(New neurons) singing in the avian brain

During the first half of the twentieth century, the scientific community widely rejected the notion of neuronal regeneration in the adult central nervous system. Indeed, the first report of continuous neurogenesis in the mammalian brain by Joseph Altman in 1963 was initially received with skepticism by some coetaneous researchers. However, these discoveries were subsequently supported by numerous studies performed by independent laboratories in which evidence was collected from more than 120 animal species, including humans. Whilst most of these studies were performed in mammals, the discoveries made by Goldman and Nottebohm in 1983 were the first to unveil the continuous addition of new neurons to the adult avian brain.

In 1981, Fernando Nottebohm had described seasonal volume changes in the hyperstriatum ventrale, pars caudale (HVc, a brain nucleus involved in song learning and production) of adult male canaries that co-incided with periods of song production, suggesting that such plasticity events underlie the learning of new song repertoires. His finding also raised the possibility that the incorporation of new neurons into the HVc might underlie the seasonal volume changes, thereby conferring a functional raison d’être for the phenomenon of adult neurogenesis and paving the way for the subsequent investigation of neurogenesis in the brains of adult birds under physiological conditions.

In their 1983 study, Goldman and Nottebohm used tritiated (³H)-thymidine as a marker of DNA synthesis and, inferentially, of cellular replication. To assess the effect of testosterone on the adult female canary brain, they administered intramuscular injections of ³H-thymidine to adult female canaries that had previously received implants filled with either testosterone or cholesterol (as a control). At various time points after the injections, the birds were sacrificed and their brains examined by optical and electron microscopy. The cells that took up ³H-thymidine were identified and, on the basis of morphological criteria, were classified as neurons, astrocytes, oligodendrocytes, endothelial cells or ependymal/subependymal cells.
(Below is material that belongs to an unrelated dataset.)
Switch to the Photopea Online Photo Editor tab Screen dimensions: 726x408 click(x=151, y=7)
These experiments revealed the presence of ³H-thymidine-labeled neurons in the HVc of canaries from all the experimental groups 37 days after receiving the implants (3-5 weeks after they were injected with (³H)-thymidine).
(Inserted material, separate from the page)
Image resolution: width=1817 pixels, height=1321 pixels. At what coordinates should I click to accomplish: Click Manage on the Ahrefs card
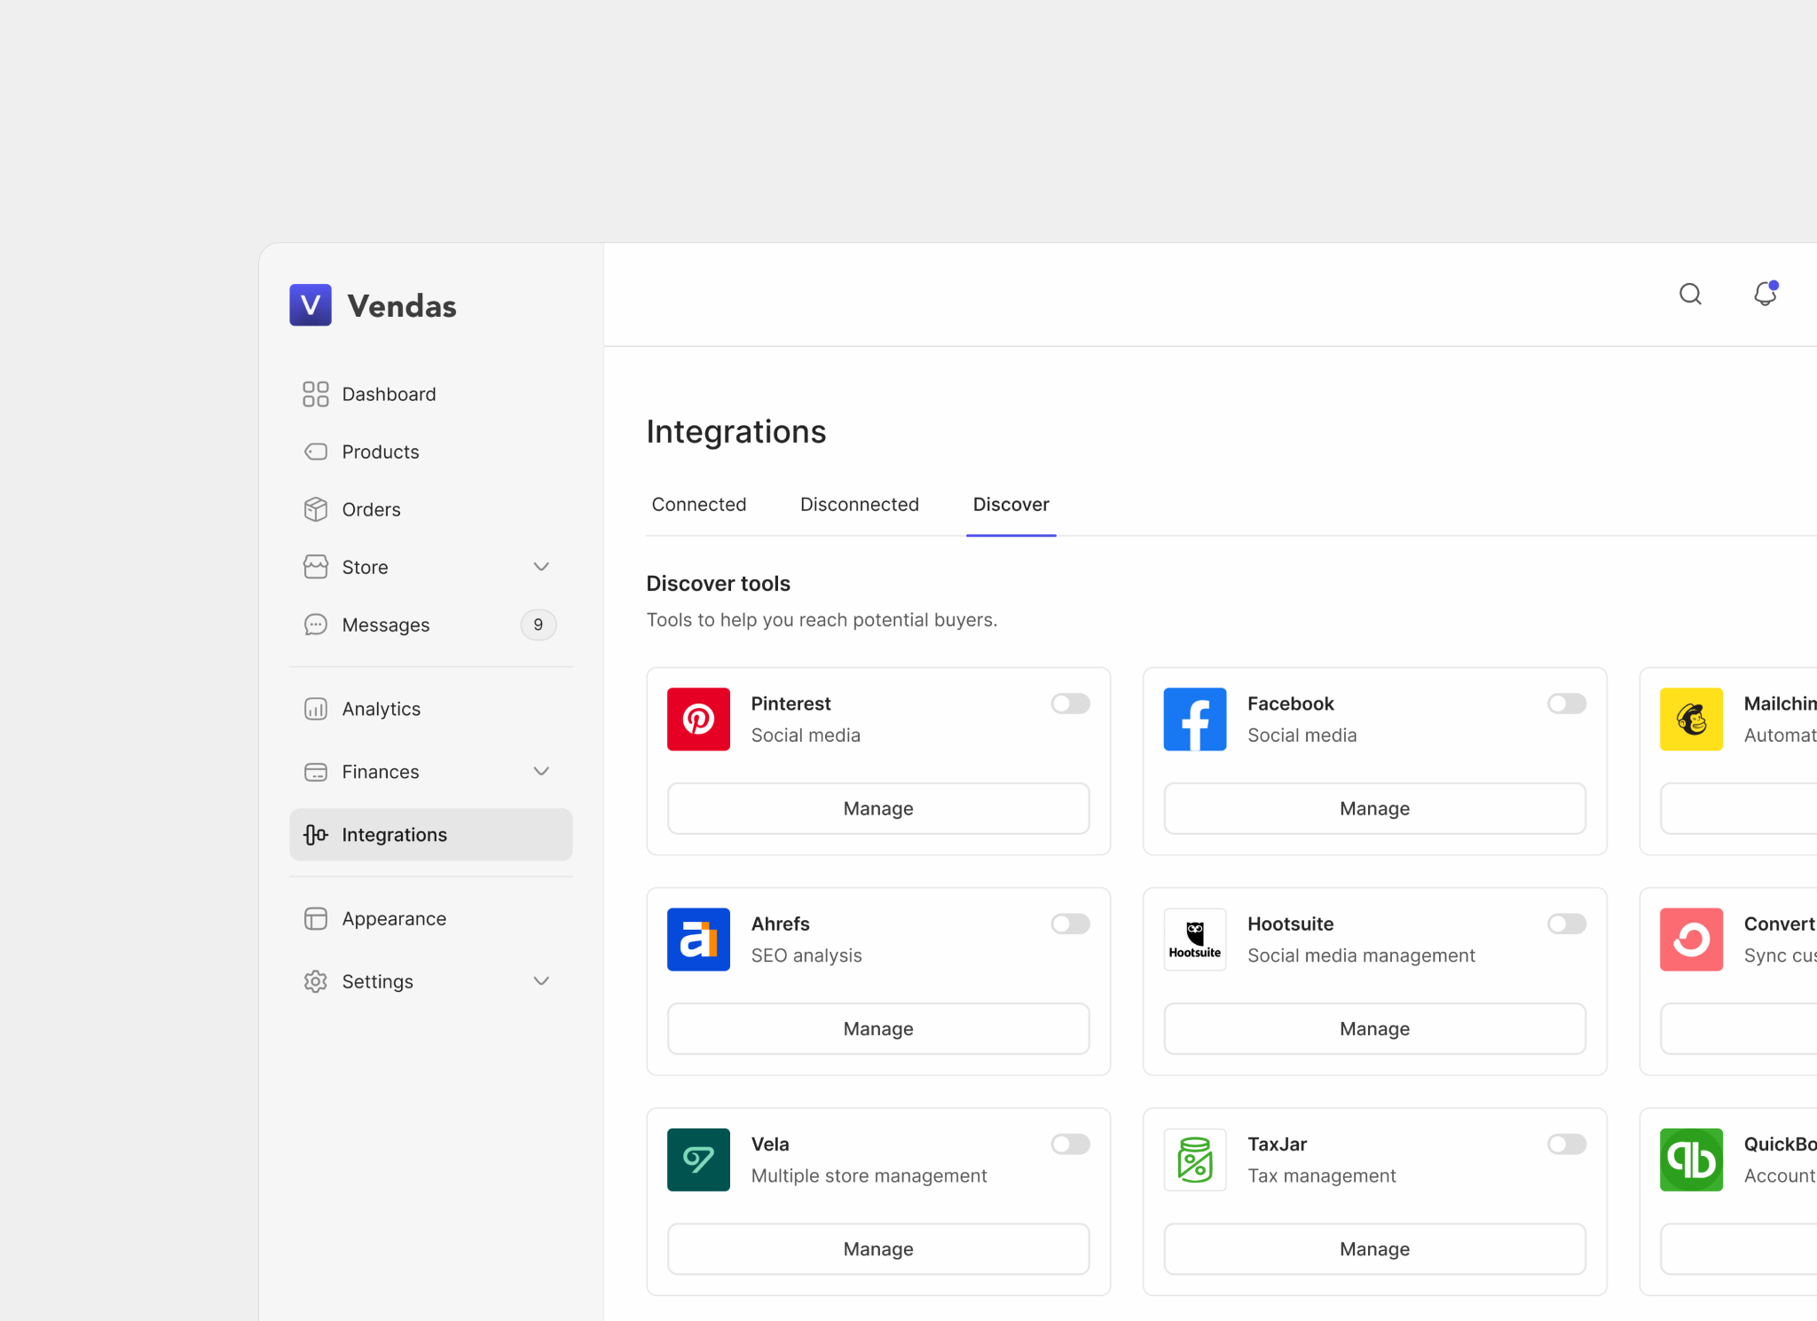[x=877, y=1028]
Goldman and Nottebohm’s data demonstrated the persistence of basal levels of adult neurogenesis (namely, the production of new neurons at a daily average rate of 1.46% of the total HVc neuronal pool.) in the brain of female canaries that received cholesterol implants. Further ultrastructural assessment of some of the labeled cells revealed the presence of dendrites and axons, which confirmed their neuronal phenotype. The type of implant received did not affect the number of new neurons but did modify the numbers of new glial and endothelial cells. The discovery of the differential responsiveness of these cell populations to hormonal stimuli anticipated later work revealing the functional complexity of neurogenic niches in the adult vertebrate brain, the elucidation of which is still ongoing. Goldman and Nottebohm found almost no labeled neurons in the HVc of animals sacrificed shortly (≤48 h) after thymidine injections, but abundant positive cells with a variety of morphologies in the wall of the ventricular zone situated above the HVc. These data suggested that new HVc neurons were generated in the ventricular zone and subsequently migrated toward their final destination in the brain.

Goldman and Nottebohm were cautious and humble in their conclusions. Nevertheless, their discovery provided the foundations for our current understanding of the key principles governing the generation of new neurons in the adult vertebrate brain. The work of these two scientists robustly demonstrated ongoing precursor cell proliferation in the avian ventricular zone and the migration of the cells generated to other regions of the brain, where we now know that they achieve terminal maturation and functional synaptic integration. Their data also suggested the presence and lifetime persistence of a population of stem cells in the avian ventricular system.

Goldman and Nottebohm´s seminal discoveries greatly contributed to the growing interest in adult neurogenesis within both the scientific community and the general public in recent decades. Indeed, deciphering the permissive mechanisms that allow the generation of new neurons in certain regions of the brain but (apparently) not in others is still a challenge for the regenerative medicine and neuroscience research fields. In this regard, developing strategies to promote the generation of new functional neurons might have important consequences for our understanding of the global functioning of the adult and aged brain, as well as also profound clinical implications.